To do: Reproduce precisely the lines of the listing below, starting with the line that contains "The height and width of the screenshot is (595, 672)." and stopping after the line that contains "Given: Click the 73' goal minute"; include nothing else.

Source material:
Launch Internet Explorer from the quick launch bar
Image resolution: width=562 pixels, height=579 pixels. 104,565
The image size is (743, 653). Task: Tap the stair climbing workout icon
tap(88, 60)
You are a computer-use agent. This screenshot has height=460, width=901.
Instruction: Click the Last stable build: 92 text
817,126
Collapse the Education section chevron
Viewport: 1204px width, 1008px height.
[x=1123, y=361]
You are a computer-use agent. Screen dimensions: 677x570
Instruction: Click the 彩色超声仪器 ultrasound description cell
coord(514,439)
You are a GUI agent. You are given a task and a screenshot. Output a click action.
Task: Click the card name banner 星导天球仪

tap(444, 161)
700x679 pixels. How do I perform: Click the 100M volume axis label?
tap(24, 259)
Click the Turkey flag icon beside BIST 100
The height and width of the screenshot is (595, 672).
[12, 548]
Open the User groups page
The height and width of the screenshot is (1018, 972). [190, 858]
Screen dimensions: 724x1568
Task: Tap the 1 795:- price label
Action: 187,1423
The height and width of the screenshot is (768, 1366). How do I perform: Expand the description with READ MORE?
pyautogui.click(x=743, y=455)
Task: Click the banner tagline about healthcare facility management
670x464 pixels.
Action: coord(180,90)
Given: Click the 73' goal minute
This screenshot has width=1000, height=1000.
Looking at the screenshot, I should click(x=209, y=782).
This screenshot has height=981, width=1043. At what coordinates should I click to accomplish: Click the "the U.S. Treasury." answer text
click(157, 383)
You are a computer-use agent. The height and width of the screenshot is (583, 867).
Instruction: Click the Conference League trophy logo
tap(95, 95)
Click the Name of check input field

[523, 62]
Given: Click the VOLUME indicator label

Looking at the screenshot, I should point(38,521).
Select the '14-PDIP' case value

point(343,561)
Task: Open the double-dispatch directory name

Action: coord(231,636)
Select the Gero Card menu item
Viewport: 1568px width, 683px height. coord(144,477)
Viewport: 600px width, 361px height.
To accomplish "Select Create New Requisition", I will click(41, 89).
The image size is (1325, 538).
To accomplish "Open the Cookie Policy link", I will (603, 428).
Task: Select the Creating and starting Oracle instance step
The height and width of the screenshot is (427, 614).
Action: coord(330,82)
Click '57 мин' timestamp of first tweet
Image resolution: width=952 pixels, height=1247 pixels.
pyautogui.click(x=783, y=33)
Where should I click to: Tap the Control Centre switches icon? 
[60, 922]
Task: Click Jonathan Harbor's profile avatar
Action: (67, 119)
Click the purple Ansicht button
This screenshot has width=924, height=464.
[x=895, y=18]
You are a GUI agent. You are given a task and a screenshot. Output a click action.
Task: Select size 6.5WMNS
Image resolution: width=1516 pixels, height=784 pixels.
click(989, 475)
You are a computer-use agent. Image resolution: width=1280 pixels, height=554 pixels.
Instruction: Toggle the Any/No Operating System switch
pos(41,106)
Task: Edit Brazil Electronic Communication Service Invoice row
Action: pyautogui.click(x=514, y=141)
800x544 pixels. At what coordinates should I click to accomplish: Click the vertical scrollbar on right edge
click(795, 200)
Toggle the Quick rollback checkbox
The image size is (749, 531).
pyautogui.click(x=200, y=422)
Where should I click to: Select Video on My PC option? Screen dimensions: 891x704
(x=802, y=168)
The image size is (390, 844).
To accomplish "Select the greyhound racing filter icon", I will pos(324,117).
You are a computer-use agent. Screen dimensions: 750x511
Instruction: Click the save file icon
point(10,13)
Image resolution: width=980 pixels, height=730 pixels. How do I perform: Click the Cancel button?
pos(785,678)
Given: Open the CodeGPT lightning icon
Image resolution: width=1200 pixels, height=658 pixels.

Written reply:
The height and width of the screenshot is (595, 672).
[12, 548]
Open the User groups page
The height and width of the screenshot is (1018, 972). [190, 858]
Screen dimensions: 724x1568
Task: Tap the 1 795:- price label
Action: 187,1423
The height and width of the screenshot is (768, 1366). How do I perform: Expand the description with READ MORE?
pyautogui.click(x=743, y=455)
Task: Click the banner tagline about healthcare facility management
670x464 pixels.
Action: coord(180,90)
Given: Click the 73' goal minute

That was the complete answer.